● Required work
Reproduce word for word the part of the passage on exporting starting with "Is it time for" and going on through "comparable nonexporting companies.".

● Passage
California is a perennial top exporter, accounting for 10.6 percent of total U.S. exports in 2013, according to the U.S. Census Bureau, with Mexico, Canada, China, Japan and South Korea being the top destinations for the state’s goods. California’s export trade — more than $168 billion in 2013 — is highly diversified, with 11 different major categories of goods each accounting for at least $1 billion in exports during the third quarter 2014.

Is it time for your business to get in on the action? Before answering, consider that 96 percent of all consumers live outside the United States, and two-thirds of the world’s purchasing power is in foreign countries. Also, according to a study published by the Institute for International Economics, U.S. companies that export not only grow faster, but also are less likely to go out of business than comparable nonexporting companies.

How to make the right call

There are many factors to consider when deciding whether to begin exporting. Among the elements you’ll need for success are an international marketing plan, sufficient production capacity, adequate financial resources, knowledge of foreign import regulations and cultural preferences, an understanding of how to ship overseas — such as identifying and selecting international freight forwarders — and a familiarity with export payment mechanisms, such as letters of credit. Find out more about what you need for success in 7 helpful tips to take your company global.

If you’re ready …

If you decide to dip a toe into international trade waters, developing a detailed and thorough strategy will be important to your success. Take these six steps:

1. Evaluate your product’s export potential. If you have strong sales in the domestic market, chances are good that it will also sell in markets abroad where similar needs and conditions exist. If U.S. sales are declining, good export markets may still exist. For example, say your product is losing market share here to more technologically advanced products. Other countries may not need state-of-the-art technology and may be unable to afford the most sophisticated and expensive products.

● Input data

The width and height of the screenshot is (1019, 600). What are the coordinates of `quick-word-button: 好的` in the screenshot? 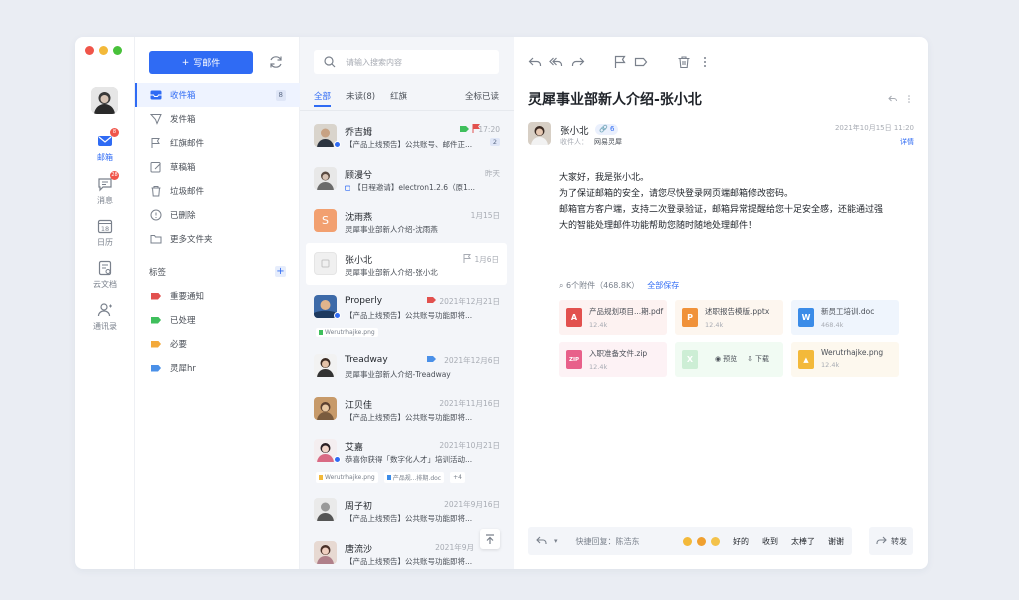 It's located at (741, 542).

● Result for this task
Is it time for your business to get in on the action? Before answering, consider that 96 percent of all consumers live outside the United States, and two-thirds of the world’s purchasing power is in foreign countries. Also, according to a study published by the Institute for International Economics, U.S. companies that export not only grow faster, but also are less likely to go out of business than comparable nonexporting companies.